[What you are asked to do]
Please repeat word for word the line containing "You are a GUI" and every following line up to and including the last one below, pictures excluded.

Extracted data entries:
* * * * *
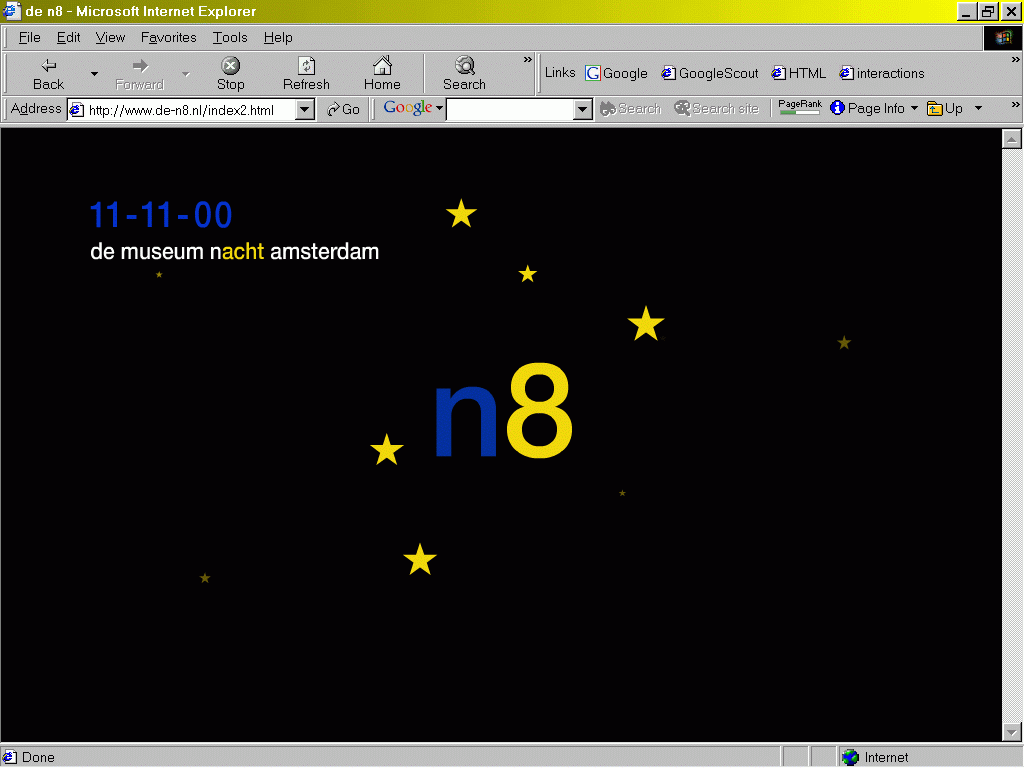1024x768 pixels.
Task: Expand the Back history dropdown arrow
Action: 94,74
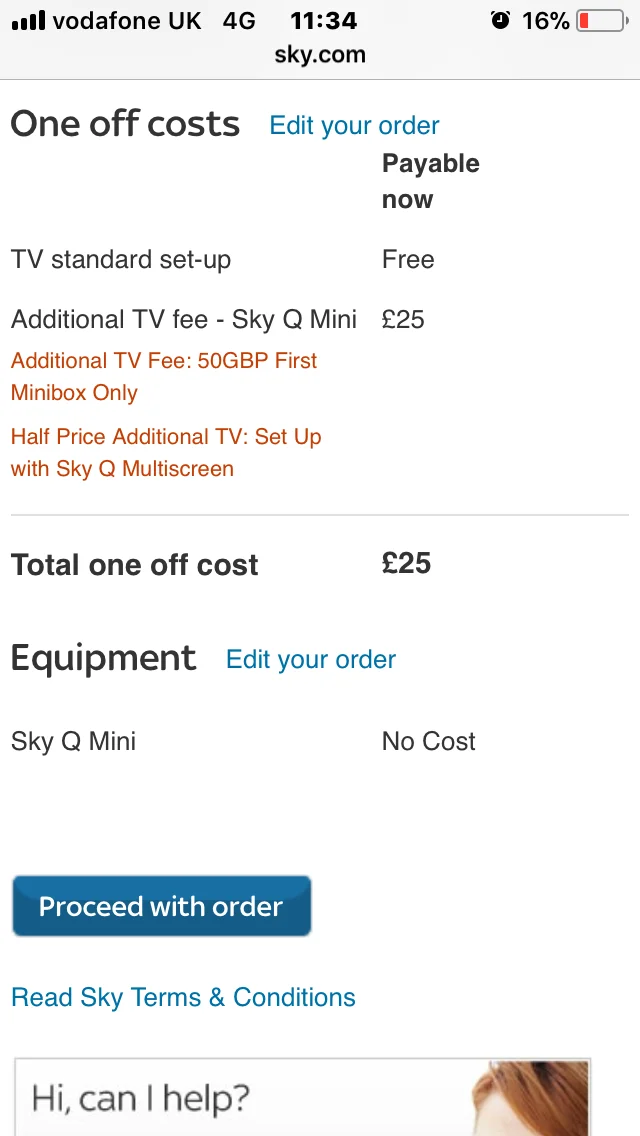
Task: Tap the battery icon in status bar
Action: 602,21
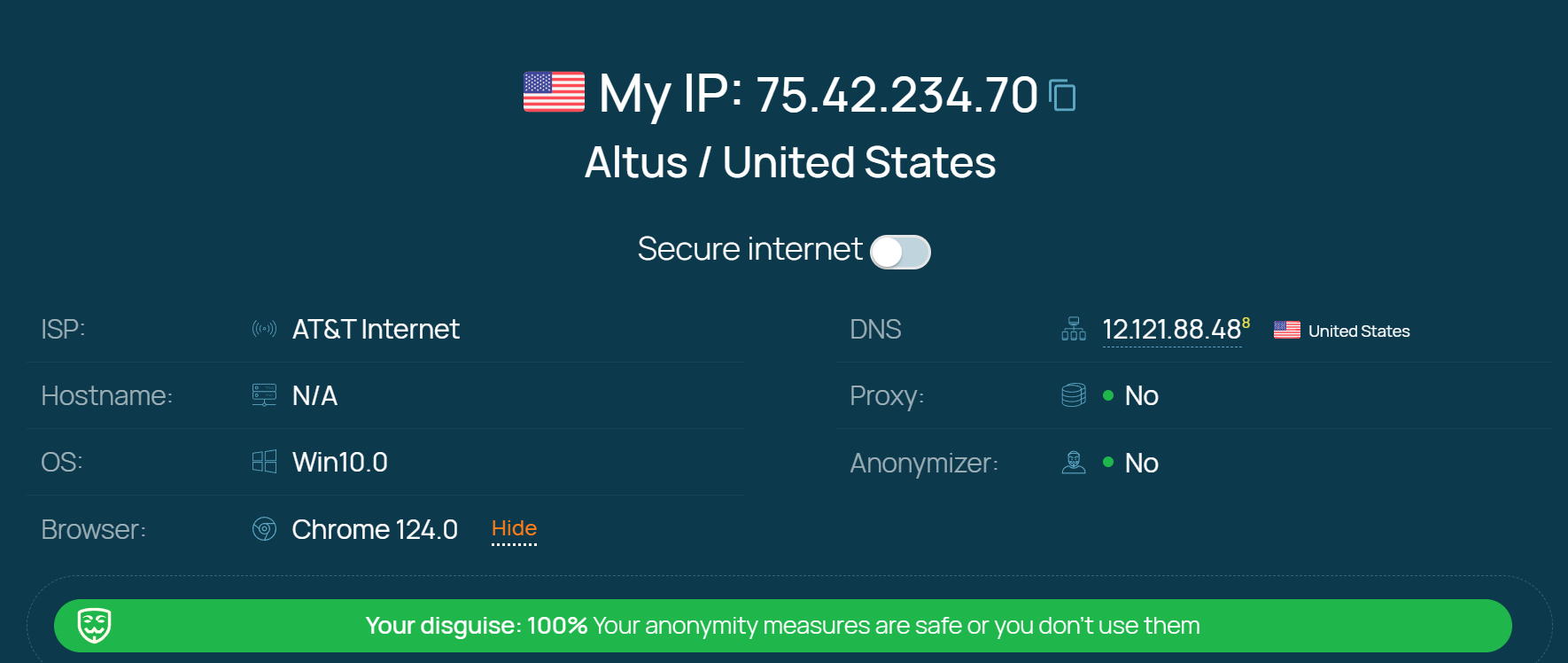Screen dimensions: 1568x663
Task: Click the green disguise 100% banner
Action: tap(782, 626)

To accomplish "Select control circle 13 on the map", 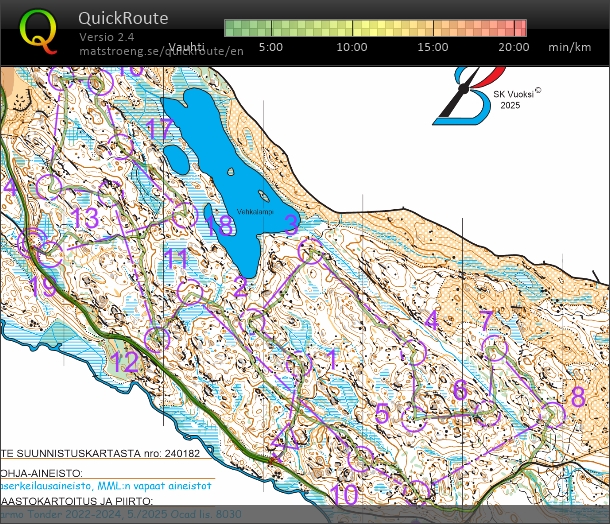I will click(x=50, y=187).
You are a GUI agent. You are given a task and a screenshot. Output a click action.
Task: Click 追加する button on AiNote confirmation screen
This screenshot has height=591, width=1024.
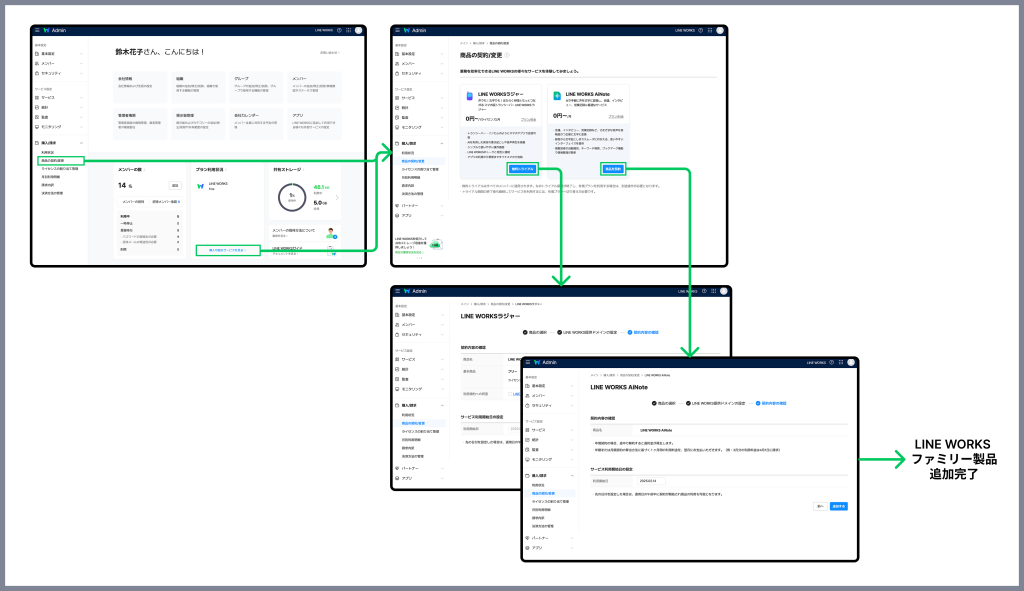pos(839,505)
* * * * *
[Answer below]
You are a GUI agent. You are given a task and a screenshot. Output a click action.
Task: Click 追加する button on AiNote confirmation screen
This screenshot has height=591, width=1024.
pos(839,505)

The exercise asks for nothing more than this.